● Records provided:
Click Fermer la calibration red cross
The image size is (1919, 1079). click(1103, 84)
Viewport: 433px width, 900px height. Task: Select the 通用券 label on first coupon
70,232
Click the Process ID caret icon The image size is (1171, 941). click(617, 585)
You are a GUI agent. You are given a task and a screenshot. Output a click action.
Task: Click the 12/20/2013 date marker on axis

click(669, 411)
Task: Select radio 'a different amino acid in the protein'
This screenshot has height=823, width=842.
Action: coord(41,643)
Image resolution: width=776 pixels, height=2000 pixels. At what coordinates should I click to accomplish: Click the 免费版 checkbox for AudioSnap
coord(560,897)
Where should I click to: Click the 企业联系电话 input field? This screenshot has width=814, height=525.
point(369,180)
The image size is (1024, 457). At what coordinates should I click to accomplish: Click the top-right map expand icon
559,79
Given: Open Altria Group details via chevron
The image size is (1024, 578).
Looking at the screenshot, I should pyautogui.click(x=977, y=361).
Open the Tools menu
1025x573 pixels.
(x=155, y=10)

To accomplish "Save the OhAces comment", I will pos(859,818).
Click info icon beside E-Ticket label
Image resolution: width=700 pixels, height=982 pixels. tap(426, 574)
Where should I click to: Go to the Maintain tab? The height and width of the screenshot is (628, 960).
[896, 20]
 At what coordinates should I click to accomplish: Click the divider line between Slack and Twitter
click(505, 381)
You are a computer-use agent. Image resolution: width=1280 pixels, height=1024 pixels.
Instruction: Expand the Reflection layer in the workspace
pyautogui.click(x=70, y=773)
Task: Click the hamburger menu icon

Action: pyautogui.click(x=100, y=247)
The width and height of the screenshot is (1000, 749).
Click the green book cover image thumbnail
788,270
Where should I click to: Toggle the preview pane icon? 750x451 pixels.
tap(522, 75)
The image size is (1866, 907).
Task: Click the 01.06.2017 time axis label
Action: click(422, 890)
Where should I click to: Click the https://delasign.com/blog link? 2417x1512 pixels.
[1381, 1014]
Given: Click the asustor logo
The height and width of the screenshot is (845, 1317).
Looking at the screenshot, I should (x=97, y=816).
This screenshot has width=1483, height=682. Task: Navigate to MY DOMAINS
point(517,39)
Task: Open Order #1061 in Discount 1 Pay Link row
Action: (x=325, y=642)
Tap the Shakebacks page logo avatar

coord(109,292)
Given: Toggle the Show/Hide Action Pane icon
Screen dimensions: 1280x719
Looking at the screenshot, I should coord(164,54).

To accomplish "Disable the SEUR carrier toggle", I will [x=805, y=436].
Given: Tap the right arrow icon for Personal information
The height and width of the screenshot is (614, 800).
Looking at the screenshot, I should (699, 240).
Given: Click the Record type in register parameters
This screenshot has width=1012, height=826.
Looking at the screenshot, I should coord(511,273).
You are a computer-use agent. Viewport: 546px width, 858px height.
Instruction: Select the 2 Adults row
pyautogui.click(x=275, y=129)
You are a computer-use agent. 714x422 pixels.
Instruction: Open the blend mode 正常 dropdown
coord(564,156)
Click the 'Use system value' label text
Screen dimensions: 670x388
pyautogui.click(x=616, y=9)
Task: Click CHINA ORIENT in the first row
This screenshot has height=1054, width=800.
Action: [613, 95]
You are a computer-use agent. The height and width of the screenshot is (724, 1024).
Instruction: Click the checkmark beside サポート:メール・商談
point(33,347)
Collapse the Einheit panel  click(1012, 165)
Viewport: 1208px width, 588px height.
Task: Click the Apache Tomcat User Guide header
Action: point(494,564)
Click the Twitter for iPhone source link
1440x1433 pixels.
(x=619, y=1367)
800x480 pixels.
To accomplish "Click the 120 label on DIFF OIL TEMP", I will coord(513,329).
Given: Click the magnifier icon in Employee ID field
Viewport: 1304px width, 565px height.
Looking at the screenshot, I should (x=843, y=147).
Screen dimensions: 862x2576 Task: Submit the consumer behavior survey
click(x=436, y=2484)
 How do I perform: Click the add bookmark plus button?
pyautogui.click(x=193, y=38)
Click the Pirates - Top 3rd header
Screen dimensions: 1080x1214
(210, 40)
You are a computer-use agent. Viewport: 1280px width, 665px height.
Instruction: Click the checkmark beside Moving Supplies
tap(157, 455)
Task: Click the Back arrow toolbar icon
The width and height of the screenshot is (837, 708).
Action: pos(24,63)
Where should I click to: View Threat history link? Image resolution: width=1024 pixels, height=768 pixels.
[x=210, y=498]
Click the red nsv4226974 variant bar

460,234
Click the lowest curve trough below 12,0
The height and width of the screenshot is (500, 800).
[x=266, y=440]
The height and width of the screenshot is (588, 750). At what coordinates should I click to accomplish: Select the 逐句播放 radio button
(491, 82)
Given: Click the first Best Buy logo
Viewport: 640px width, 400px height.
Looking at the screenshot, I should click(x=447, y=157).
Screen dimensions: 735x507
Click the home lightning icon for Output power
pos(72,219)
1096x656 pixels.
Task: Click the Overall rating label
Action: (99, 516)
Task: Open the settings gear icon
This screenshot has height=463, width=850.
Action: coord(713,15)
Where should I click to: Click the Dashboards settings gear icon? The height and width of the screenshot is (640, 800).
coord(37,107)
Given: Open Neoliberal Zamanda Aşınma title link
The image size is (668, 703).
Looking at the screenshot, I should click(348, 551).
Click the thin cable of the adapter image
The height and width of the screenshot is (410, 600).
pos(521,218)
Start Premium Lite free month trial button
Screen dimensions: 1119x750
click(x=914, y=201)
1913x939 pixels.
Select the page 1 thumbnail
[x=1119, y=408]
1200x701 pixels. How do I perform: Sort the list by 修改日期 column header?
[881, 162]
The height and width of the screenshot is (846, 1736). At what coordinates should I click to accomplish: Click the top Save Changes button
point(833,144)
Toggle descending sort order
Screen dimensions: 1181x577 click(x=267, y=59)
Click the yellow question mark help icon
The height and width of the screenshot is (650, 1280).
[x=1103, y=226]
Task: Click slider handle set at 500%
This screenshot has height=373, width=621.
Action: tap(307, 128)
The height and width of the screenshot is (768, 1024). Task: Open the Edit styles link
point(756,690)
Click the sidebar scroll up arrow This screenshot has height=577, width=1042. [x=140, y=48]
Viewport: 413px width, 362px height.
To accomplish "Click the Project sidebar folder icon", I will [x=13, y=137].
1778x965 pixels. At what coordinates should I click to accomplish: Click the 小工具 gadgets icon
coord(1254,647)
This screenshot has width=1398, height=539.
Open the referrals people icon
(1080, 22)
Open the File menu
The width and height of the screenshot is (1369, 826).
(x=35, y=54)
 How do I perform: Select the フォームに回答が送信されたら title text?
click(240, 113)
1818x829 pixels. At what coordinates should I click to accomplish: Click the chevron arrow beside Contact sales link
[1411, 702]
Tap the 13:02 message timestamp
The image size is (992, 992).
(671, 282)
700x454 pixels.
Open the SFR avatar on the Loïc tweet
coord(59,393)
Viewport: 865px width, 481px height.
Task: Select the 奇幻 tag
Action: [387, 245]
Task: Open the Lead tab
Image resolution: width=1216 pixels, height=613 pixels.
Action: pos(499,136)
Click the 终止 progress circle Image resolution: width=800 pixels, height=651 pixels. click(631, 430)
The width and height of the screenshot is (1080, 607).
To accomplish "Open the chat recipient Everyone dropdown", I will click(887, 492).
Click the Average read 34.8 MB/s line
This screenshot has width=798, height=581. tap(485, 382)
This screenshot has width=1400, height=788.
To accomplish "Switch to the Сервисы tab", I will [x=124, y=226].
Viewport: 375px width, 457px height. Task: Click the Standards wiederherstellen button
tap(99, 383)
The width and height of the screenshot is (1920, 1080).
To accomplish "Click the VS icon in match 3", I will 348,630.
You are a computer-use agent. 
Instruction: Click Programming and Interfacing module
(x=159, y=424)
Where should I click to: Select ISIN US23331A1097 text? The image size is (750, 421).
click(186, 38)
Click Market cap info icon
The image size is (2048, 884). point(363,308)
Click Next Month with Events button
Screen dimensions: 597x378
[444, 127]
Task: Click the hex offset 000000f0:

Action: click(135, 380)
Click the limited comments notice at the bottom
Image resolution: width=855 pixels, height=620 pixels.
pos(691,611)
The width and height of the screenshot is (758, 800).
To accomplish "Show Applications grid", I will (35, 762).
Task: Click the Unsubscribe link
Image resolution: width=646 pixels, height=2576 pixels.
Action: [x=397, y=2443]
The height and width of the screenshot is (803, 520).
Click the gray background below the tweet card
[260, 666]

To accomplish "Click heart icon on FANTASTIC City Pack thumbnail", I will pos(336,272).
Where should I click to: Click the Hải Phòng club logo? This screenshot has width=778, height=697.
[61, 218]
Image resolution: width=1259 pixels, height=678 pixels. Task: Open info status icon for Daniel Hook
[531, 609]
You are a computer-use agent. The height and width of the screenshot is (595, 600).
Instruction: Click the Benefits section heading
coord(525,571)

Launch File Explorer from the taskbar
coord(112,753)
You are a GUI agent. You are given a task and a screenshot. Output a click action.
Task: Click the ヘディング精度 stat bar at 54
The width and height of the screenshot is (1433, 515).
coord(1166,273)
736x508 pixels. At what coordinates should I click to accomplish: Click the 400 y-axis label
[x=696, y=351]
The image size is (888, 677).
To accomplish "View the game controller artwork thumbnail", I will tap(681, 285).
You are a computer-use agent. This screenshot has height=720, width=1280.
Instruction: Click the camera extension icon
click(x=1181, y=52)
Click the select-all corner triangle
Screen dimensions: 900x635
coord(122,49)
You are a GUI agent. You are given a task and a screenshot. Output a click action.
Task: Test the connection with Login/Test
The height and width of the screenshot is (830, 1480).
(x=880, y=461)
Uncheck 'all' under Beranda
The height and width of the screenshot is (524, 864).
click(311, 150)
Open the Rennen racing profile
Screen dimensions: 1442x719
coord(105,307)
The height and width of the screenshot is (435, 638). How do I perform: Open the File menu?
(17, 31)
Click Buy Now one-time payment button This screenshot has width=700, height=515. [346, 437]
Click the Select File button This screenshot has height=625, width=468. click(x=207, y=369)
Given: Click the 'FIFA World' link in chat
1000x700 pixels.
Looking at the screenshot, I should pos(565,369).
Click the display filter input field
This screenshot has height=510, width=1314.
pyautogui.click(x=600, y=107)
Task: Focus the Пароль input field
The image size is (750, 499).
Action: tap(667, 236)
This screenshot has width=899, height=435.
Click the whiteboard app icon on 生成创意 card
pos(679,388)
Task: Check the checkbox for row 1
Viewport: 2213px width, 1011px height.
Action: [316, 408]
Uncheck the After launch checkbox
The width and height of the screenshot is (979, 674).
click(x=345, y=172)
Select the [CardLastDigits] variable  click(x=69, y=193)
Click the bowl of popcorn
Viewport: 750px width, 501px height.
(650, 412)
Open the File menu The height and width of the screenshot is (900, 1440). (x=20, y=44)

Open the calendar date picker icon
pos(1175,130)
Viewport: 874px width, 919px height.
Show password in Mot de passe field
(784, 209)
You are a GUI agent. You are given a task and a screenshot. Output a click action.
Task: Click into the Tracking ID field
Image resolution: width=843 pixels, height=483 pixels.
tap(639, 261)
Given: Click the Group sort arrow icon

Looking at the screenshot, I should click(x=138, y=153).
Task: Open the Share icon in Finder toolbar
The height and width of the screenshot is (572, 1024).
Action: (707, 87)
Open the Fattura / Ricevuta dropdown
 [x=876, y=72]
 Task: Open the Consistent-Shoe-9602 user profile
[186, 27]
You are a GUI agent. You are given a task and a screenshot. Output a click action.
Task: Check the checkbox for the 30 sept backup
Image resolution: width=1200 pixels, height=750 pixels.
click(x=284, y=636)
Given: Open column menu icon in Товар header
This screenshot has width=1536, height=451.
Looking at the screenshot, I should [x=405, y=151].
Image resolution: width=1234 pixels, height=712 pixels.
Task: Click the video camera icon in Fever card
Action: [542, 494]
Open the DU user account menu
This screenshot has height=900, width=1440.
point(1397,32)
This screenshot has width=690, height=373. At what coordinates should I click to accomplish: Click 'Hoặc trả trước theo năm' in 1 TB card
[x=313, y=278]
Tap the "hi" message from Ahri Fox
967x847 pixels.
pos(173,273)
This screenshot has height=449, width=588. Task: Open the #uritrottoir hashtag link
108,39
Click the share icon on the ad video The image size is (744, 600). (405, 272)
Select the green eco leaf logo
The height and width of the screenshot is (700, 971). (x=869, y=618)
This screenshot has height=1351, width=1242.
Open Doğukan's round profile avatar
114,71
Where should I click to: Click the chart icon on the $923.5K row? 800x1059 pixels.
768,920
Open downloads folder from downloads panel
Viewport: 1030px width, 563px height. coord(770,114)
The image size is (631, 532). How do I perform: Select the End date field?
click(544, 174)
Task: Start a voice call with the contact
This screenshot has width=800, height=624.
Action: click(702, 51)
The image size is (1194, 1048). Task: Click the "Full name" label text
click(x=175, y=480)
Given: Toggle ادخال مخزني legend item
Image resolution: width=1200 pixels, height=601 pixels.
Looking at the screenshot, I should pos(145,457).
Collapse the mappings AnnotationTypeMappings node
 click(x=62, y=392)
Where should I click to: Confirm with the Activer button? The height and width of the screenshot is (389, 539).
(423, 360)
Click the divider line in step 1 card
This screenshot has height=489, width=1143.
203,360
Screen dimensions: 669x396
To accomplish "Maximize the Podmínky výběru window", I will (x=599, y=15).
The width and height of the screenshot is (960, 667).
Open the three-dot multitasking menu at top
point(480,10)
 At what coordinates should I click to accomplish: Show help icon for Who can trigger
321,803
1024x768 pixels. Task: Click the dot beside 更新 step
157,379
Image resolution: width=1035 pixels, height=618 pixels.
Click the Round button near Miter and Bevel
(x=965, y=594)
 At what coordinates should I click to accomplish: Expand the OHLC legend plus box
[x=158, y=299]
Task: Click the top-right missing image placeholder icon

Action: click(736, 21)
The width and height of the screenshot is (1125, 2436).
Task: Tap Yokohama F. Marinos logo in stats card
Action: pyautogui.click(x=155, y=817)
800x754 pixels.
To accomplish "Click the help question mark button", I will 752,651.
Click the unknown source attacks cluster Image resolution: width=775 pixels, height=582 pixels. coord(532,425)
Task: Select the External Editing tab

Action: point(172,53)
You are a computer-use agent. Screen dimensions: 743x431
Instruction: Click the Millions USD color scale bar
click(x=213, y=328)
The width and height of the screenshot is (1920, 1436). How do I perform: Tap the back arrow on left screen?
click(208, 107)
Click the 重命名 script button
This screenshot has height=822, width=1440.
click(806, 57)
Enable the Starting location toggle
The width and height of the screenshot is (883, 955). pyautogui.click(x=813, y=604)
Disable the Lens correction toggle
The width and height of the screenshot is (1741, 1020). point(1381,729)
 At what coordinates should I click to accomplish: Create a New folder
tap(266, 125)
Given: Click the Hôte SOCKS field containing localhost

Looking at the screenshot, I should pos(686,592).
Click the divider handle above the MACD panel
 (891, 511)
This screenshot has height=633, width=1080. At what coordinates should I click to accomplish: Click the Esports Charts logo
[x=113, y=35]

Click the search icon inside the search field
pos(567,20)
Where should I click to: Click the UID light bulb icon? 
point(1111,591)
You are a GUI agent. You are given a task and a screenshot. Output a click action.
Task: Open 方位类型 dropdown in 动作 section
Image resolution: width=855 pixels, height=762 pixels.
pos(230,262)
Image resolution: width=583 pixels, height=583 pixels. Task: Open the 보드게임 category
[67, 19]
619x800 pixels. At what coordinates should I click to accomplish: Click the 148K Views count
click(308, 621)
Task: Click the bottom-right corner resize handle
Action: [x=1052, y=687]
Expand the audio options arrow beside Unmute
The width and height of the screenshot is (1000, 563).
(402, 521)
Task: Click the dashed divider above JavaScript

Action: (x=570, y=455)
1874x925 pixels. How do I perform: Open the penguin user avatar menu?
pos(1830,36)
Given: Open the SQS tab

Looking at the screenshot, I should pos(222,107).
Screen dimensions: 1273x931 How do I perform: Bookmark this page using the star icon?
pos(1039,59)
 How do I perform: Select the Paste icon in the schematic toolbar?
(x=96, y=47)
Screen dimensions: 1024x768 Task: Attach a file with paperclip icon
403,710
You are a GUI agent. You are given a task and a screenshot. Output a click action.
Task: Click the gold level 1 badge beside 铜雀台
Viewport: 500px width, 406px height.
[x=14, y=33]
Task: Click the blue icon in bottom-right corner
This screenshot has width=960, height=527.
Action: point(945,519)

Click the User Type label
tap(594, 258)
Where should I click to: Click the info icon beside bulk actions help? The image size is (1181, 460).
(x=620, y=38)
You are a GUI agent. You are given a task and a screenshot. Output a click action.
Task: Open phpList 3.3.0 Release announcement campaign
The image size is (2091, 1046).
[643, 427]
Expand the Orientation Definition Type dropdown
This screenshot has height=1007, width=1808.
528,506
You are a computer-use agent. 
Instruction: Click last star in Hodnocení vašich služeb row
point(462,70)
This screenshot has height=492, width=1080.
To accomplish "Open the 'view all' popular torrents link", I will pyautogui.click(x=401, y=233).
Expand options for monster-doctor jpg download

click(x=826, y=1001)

● Task details: Only one stretch of the records above is wanted: the lines between the one holding "Image resolution: width=1259" and the one holding "Click Buy Now", inclusive, reproduced exactly.

● Response area:
Image resolution: width=1259 pixels, height=678 pixels. Task: Open info status icon for Daniel Hook
[531, 609]
You are a computer-use agent. The height and width of the screenshot is (595, 600).
Instruction: Click the Benefits section heading
coord(525,571)

Launch File Explorer from the taskbar
coord(112,753)
You are a GUI agent. You are given a task and a screenshot. Output a click action.
Task: Click the ヘディング精度 stat bar at 54
The width and height of the screenshot is (1433, 515).
coord(1166,273)
736x508 pixels. At what coordinates should I click to accomplish: Click the 400 y-axis label
[x=696, y=351]
The image size is (888, 677).
To accomplish "View the game controller artwork thumbnail", I will tap(681, 285).
You are a computer-use agent. This screenshot has height=720, width=1280.
Instruction: Click the camera extension icon
click(x=1181, y=52)
Click the select-all corner triangle
Screen dimensions: 900x635
coord(122,49)
You are a GUI agent. You are given a task and a screenshot. Output a click action.
Task: Test the connection with Login/Test
The height and width of the screenshot is (830, 1480).
(x=880, y=461)
Uncheck 'all' under Beranda
The height and width of the screenshot is (524, 864).
click(311, 150)
Open the Rennen racing profile
Screen dimensions: 1442x719
coord(105,307)
The height and width of the screenshot is (435, 638). How do I perform: Open the File menu?
(17, 31)
Click Buy Now one-time payment button This screenshot has width=700, height=515. [346, 437]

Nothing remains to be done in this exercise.